*** Begin section ***

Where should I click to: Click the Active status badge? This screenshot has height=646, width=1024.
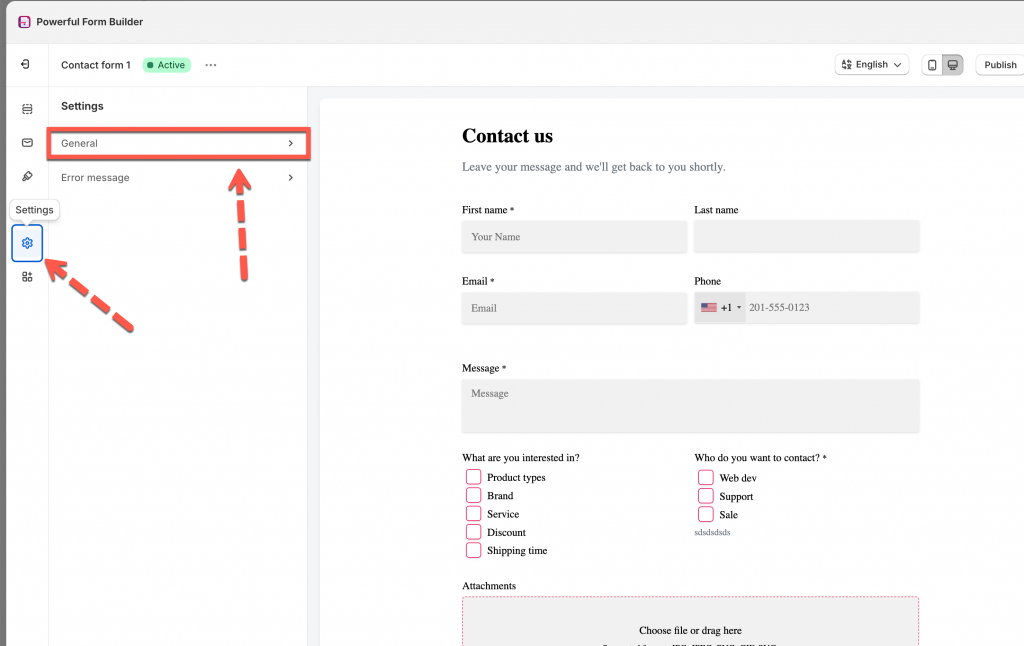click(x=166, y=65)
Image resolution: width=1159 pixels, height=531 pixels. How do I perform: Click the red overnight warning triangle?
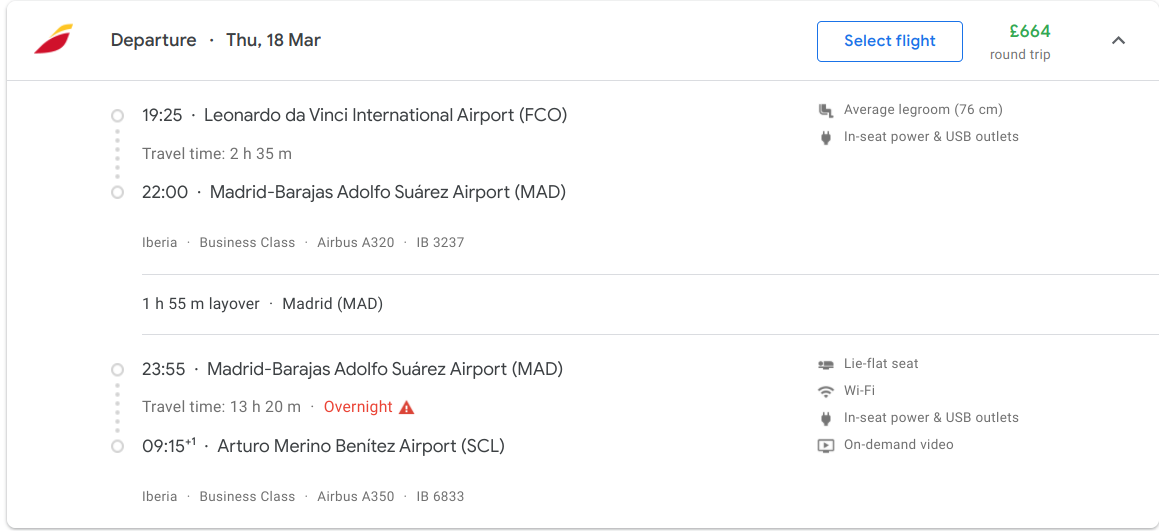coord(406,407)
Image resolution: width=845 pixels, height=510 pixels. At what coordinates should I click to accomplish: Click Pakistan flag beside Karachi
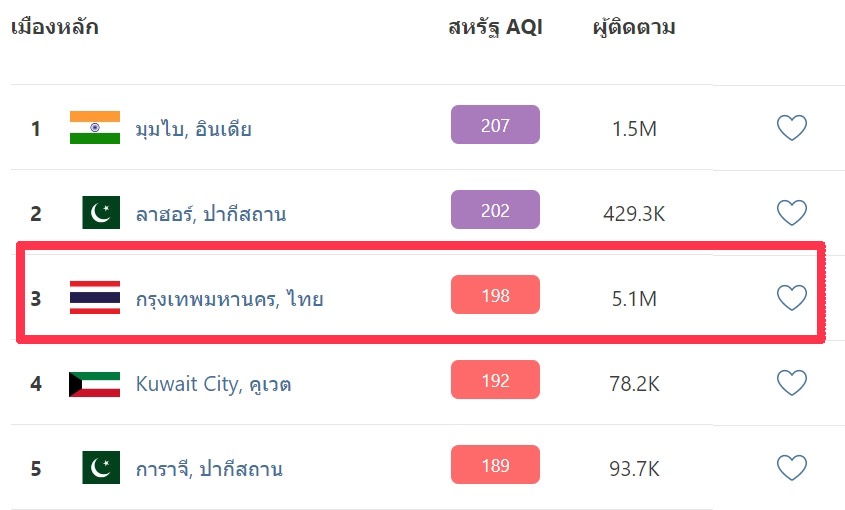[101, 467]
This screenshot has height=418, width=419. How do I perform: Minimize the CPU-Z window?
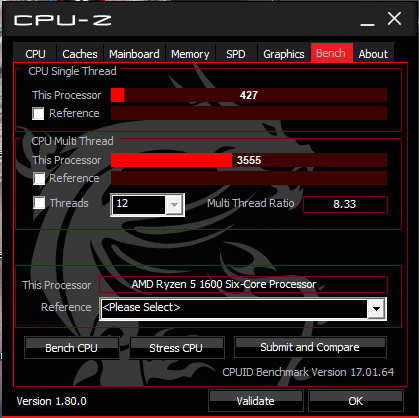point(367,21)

*** End section ***

An unchanged copy of the listing, with no pictures, should be returned.

**Written response:**
Where should I click to: Click the Active status badge? This screenshot has height=646, width=1024.
click(x=166, y=65)
Image resolution: width=1159 pixels, height=531 pixels. How do I perform: Click the red overnight warning triangle?
coord(406,407)
Image resolution: width=845 pixels, height=510 pixels. At what coordinates should I click to accomplish: Click Pakistan flag beside Karachi
[101, 467]
This screenshot has height=418, width=419. How do I perform: Minimize the CPU-Z window?
point(367,21)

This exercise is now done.